◆ **DESCRIPTION OF THE TASK**: Print exactly the lines that run from the one containing "You are a GUI" to the final line of the data, both included, and print none of the pictures.

◆ **DATA FOR REVIEW**:
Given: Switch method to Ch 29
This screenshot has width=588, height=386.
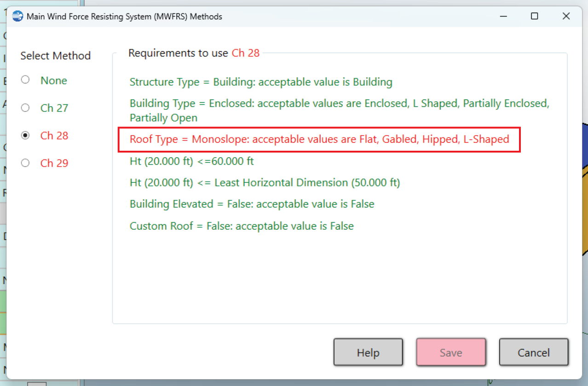Looking at the screenshot, I should pos(26,163).
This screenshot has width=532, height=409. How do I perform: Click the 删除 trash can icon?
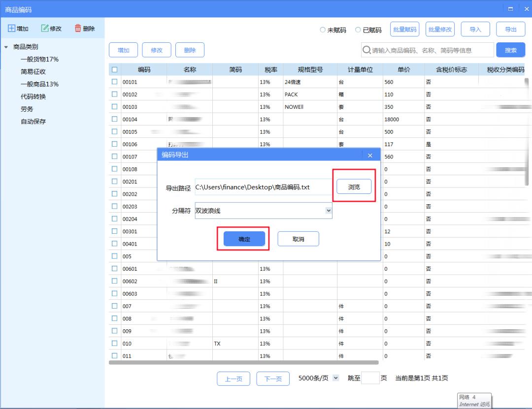[78, 29]
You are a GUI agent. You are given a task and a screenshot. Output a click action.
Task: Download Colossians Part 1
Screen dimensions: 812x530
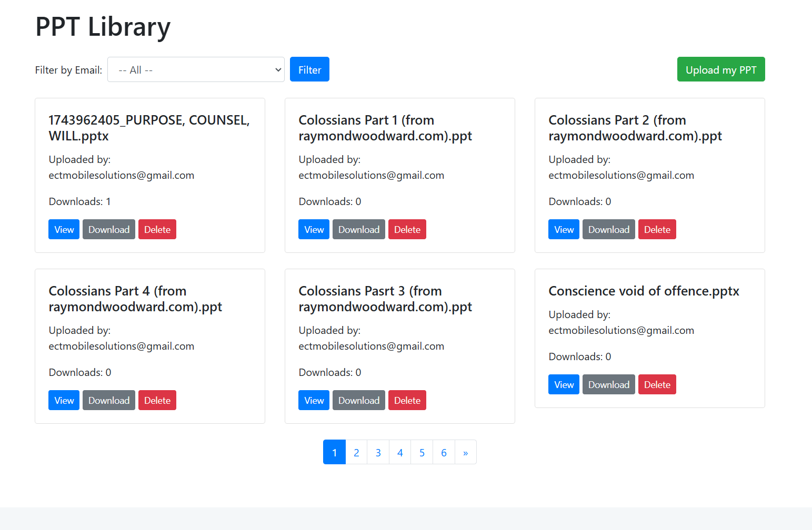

◆ **OUTPUT OF THE EXERCISE**:
You are a GUI agent. You are given a task and a screenshot. Output a click action.
Task: Download Colossians Part 1
Screen dimensions: 812x530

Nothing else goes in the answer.